The case for Jackdaw gas field approval has been reduced to a stark arithmetic: the UK holds roughly eight days of gas storage, and the field 150 miles east of Aberdeen could be ready to supply 6% of national demand by 1 October. That is the argument Adura chief executive Neil McCulloch made from the platform itself, speaking to BBC News as engineers ran final checks on a project that has so far cost around £1.5 billion.

Adura is a joint venture between Shell and the Norwegian state energy firm Equinor. The original consent for the Jackdaw field was granted by the previous Conservative government and the North Sea Transition Authority (NSTA) in summer 2022. That consent did not survive legal scrutiny.

In January 2025, the Court of Session ruled it unlawful. Lord Ericht’s 57-page judgment found the consenting process had failed to account for the climate impact of burning the extracted gas. Crucially, he held that the public interest in having the decisions remade on a lawful basis outweighed the interests of the developers, given the effects of climate change. In the full court opinion, BG International Ltd, not Shell directly, was named as the First Interested Party for the Jackdaw consent.
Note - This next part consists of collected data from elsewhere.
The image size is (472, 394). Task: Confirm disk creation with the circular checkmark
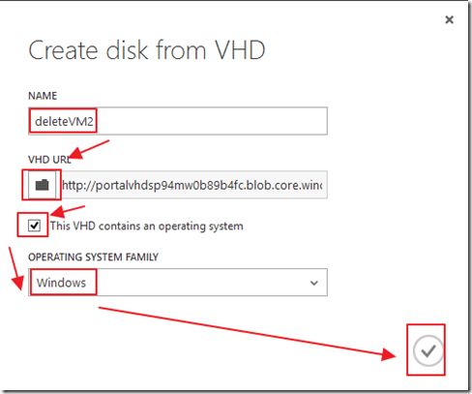click(x=428, y=350)
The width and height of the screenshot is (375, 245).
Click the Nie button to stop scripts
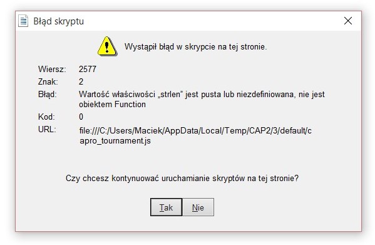pyautogui.click(x=198, y=207)
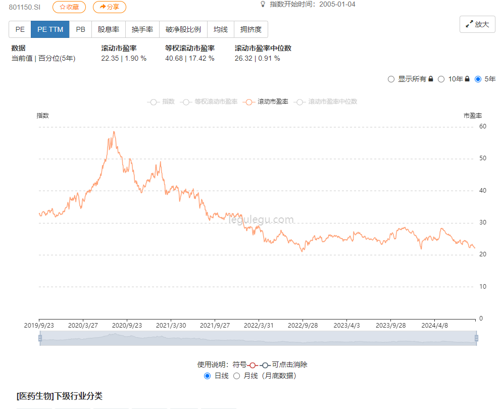Image resolution: width=500 pixels, height=409 pixels.
Task: Open the 拥挤度 tab
Action: 251,29
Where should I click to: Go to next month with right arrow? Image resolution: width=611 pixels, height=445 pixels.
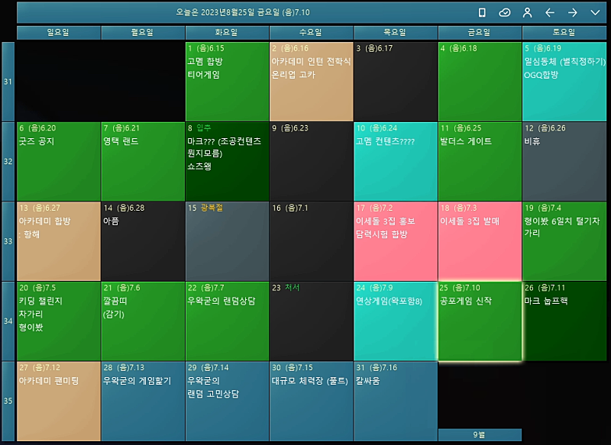572,12
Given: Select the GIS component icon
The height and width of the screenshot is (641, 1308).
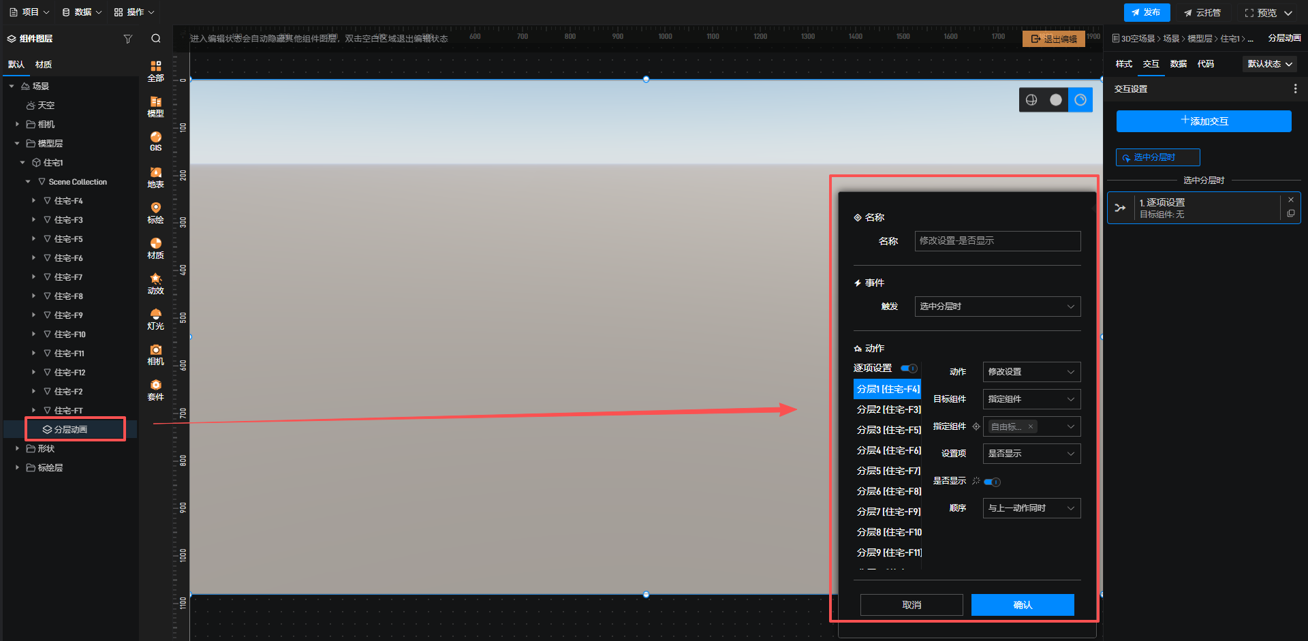Looking at the screenshot, I should pos(155,141).
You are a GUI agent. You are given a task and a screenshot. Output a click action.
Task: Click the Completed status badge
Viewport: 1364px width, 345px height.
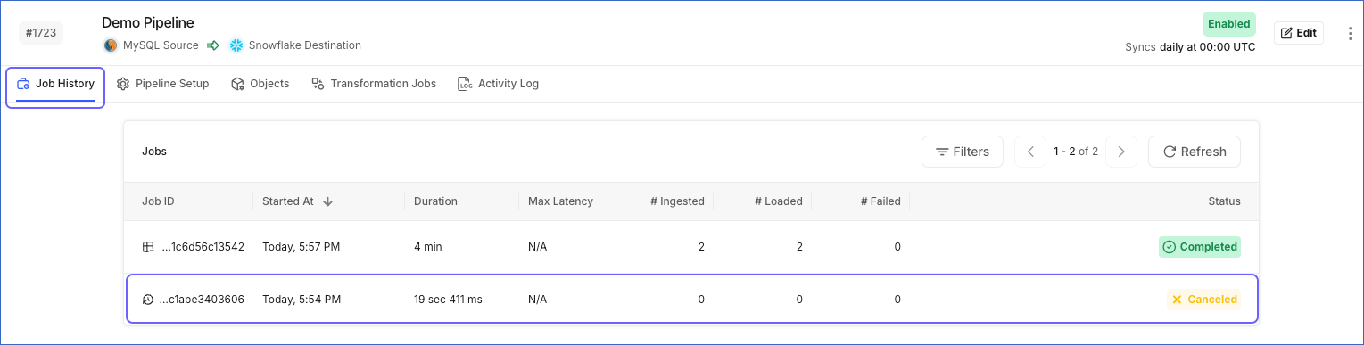(x=1200, y=247)
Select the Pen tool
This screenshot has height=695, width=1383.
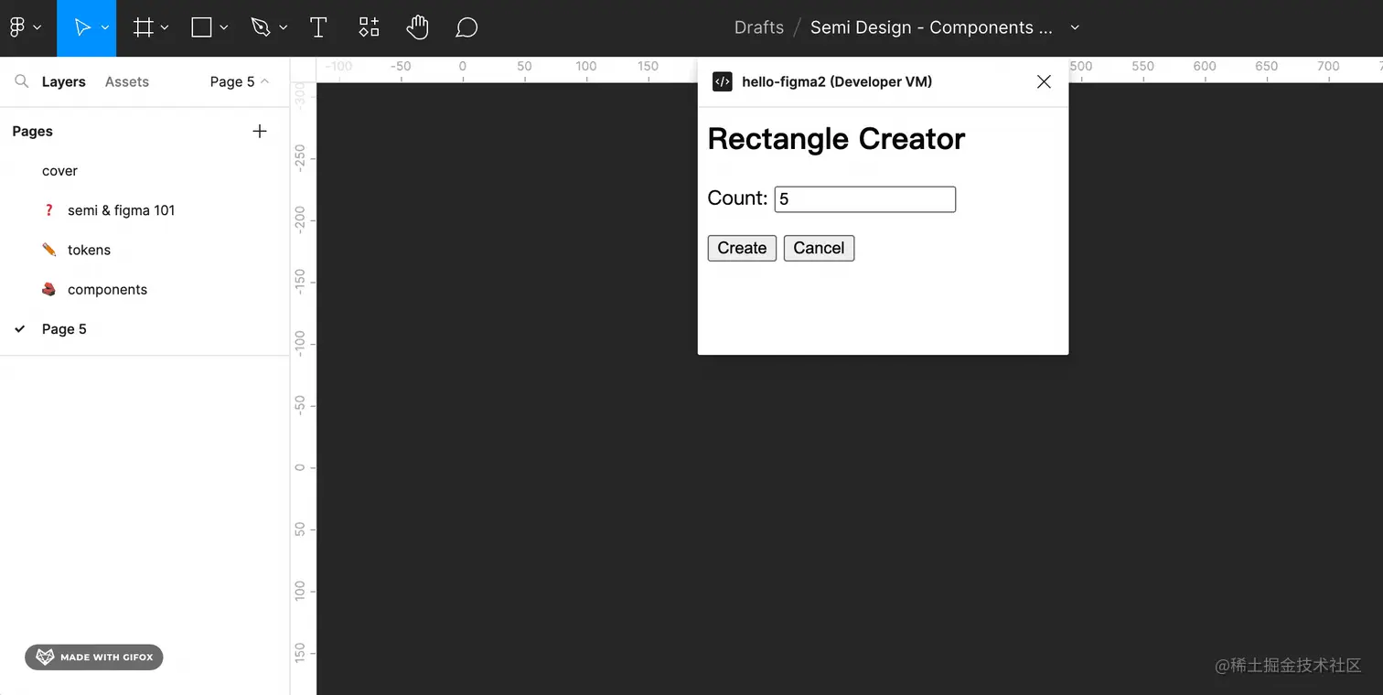[x=261, y=27]
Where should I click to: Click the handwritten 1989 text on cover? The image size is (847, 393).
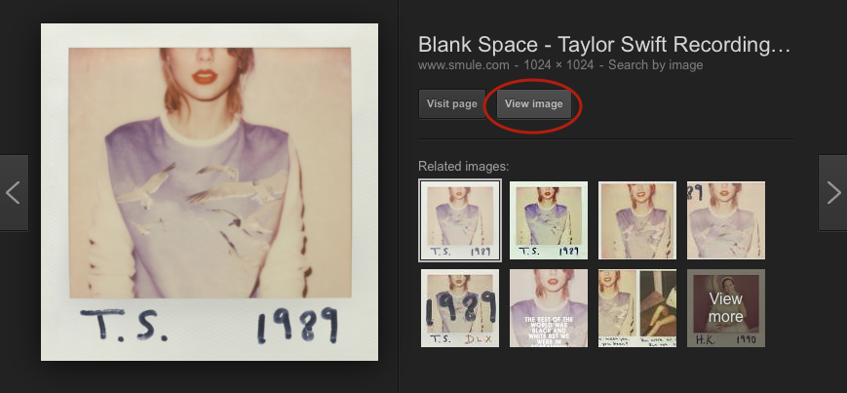click(297, 326)
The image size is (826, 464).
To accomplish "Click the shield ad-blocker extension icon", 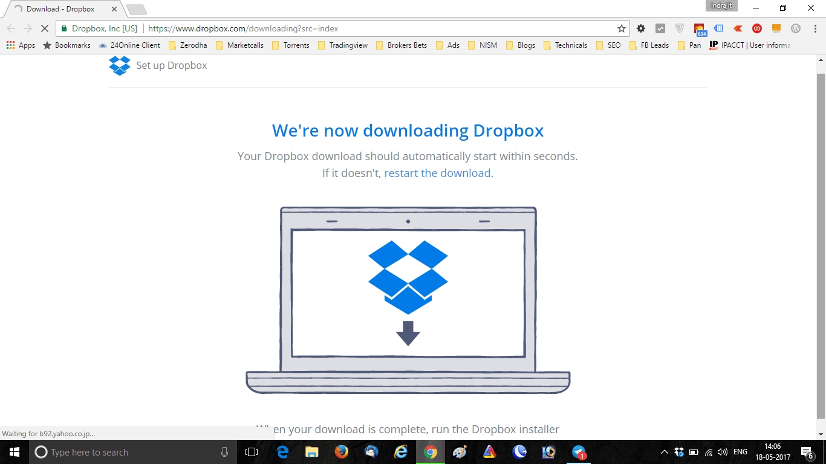I will (x=679, y=28).
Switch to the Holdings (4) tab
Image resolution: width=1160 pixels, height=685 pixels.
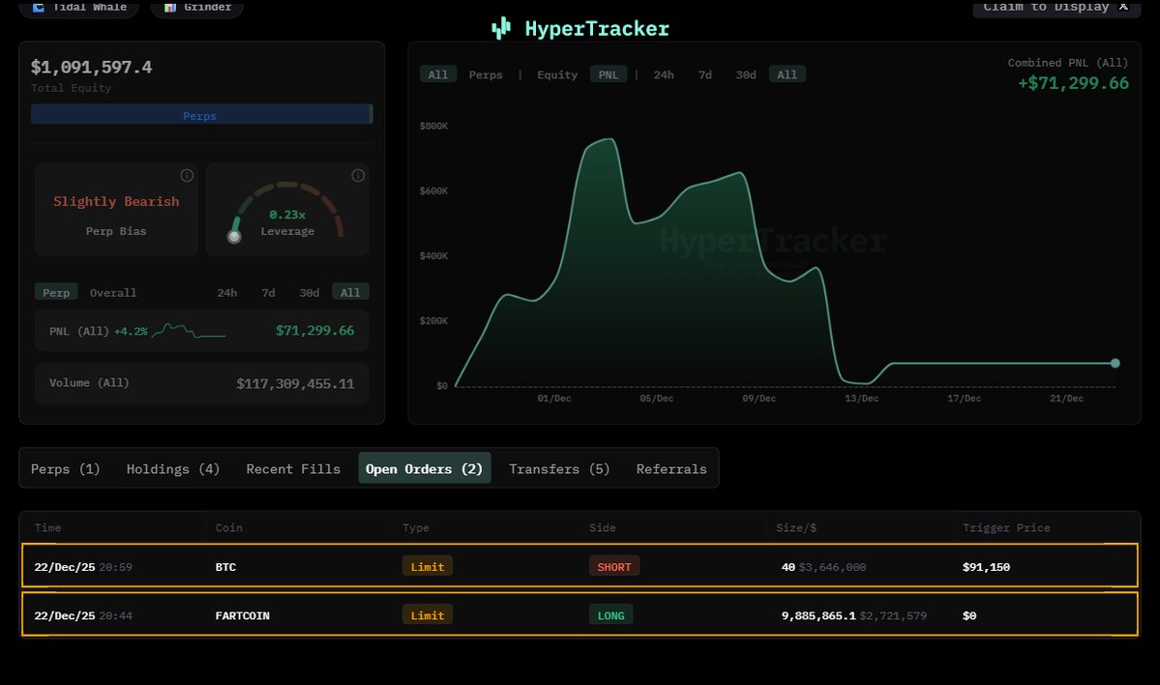(x=173, y=468)
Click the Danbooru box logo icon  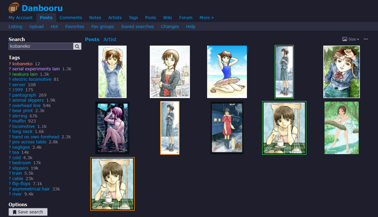[x=14, y=8]
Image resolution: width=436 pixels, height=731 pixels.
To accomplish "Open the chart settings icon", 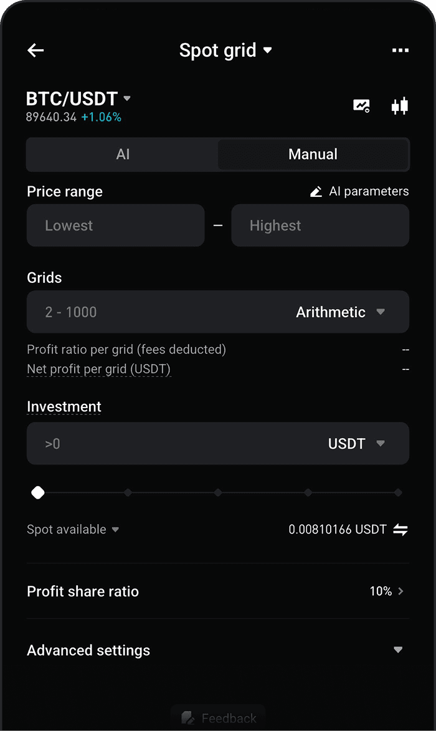I will pyautogui.click(x=361, y=106).
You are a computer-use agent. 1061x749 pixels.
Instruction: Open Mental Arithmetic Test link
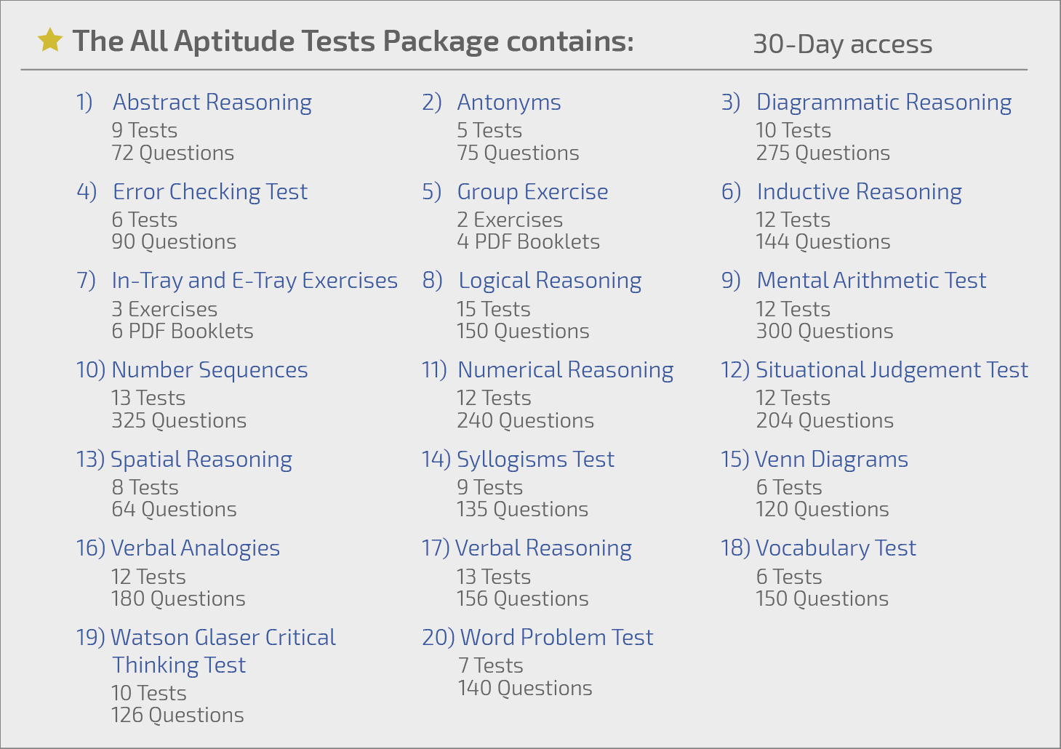[871, 281]
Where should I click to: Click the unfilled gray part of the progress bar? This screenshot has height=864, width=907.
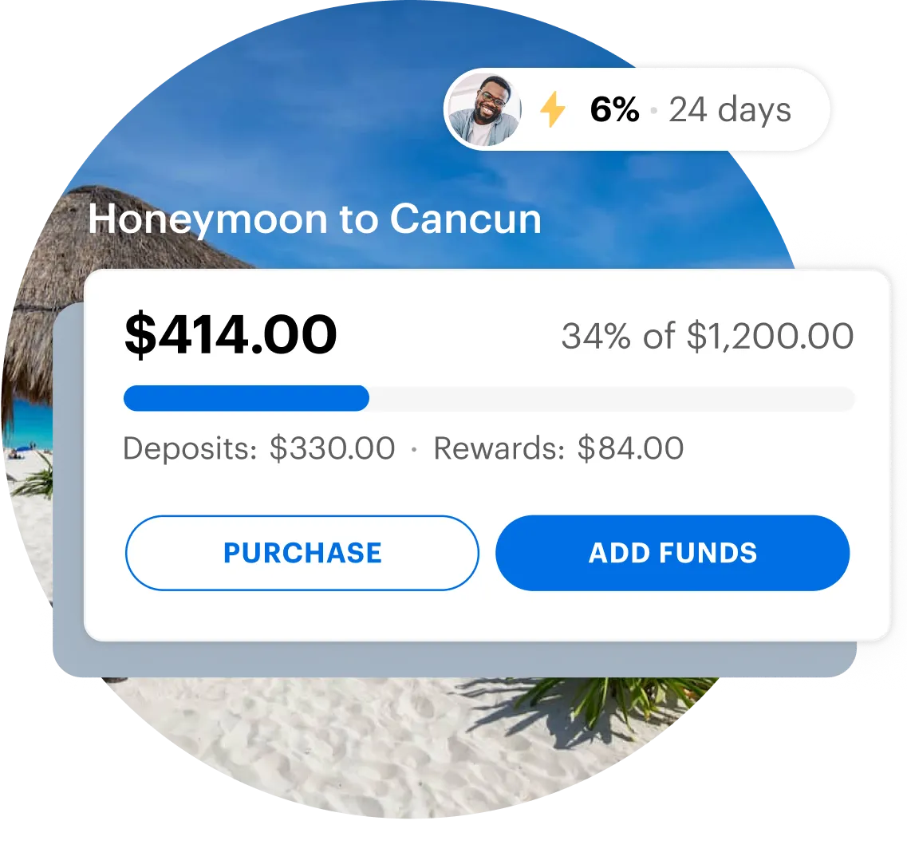tap(612, 398)
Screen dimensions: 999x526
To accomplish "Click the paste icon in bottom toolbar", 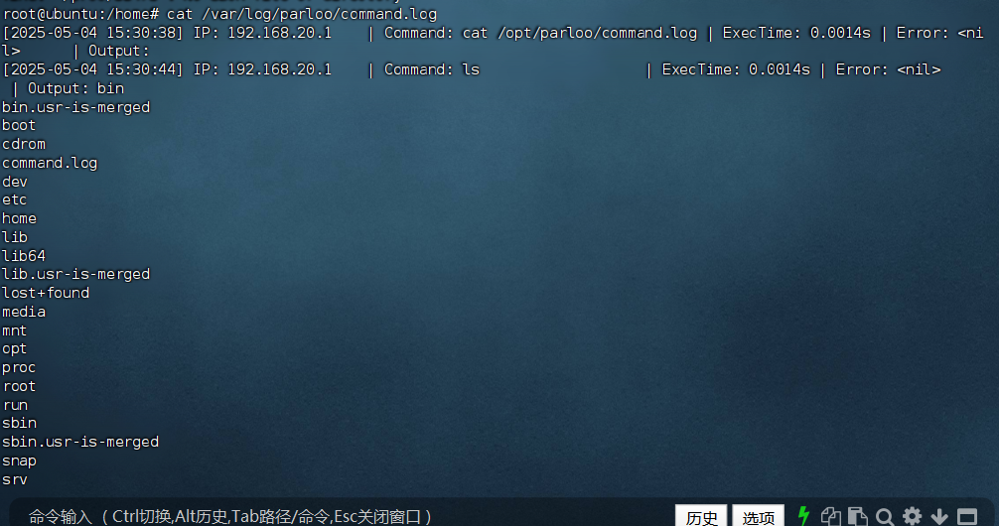I will pyautogui.click(x=858, y=516).
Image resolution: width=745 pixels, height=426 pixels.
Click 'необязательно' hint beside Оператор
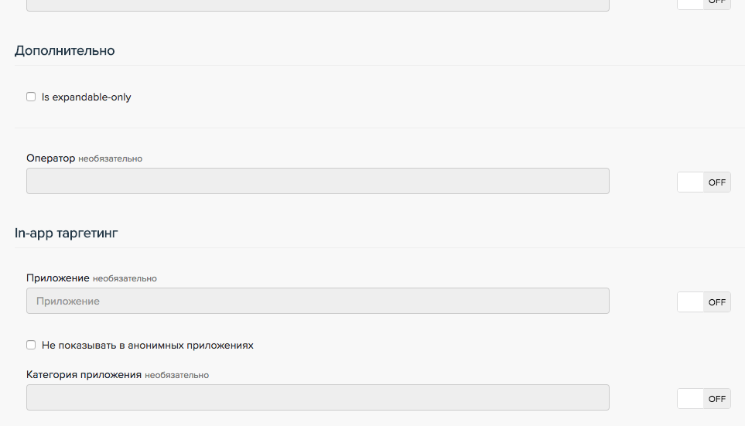(x=110, y=158)
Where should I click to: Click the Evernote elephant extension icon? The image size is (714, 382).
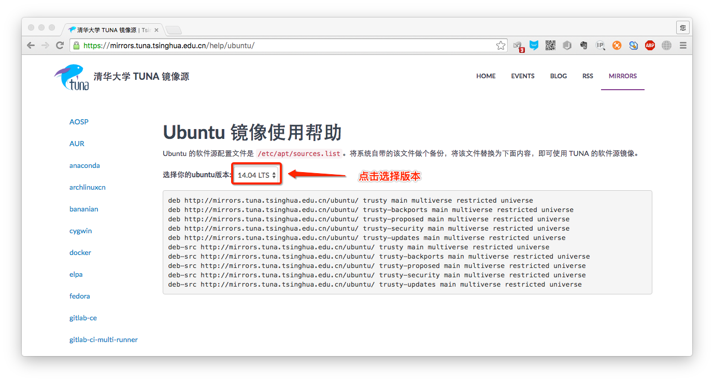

Adura has since submitted revised environmental impact assessments. The regulator had identified several areas inadequately addressed in an earlier submission, beyond the court’s own requirements. On 7 July 2026, Adura lodged a further information response under the Offshore Oil regulations with the UK government, document reference D_4260_2021. The NSTA is now considering that material alongside the revised assessments for both Jackdaw and Rosebank.

Eight Days of Storage, and Not Much Else

McCulloch’s warning is built around a vulnerability the UK has long preferred not to dwell on. Eight days of gas storage is a thin buffer. A prolonged anticyclone, suppressing both wind and solar output, combined with any interruption from what he called ‘foreign threat actors’, could expose that gap fast.

‘If I were the secretary of state for energy security and net zero, I’d be looking closely at where’s my next source of energy security, and you’re standing on it,’ McCulloch said from the platform. ‘The wells are drilled, they’re hooked up. We’re just readying the systems. It will be ready for the 1st of October.’

Adura says the gas from Jackdaw could supply 1.4 million homes. Environmentalists counter that it will only cover 2% of the country’s annual gas demand across the full lifetime of the field. Both figures can be true simultaneously, which is part of what makes this debate so resistant to resolution.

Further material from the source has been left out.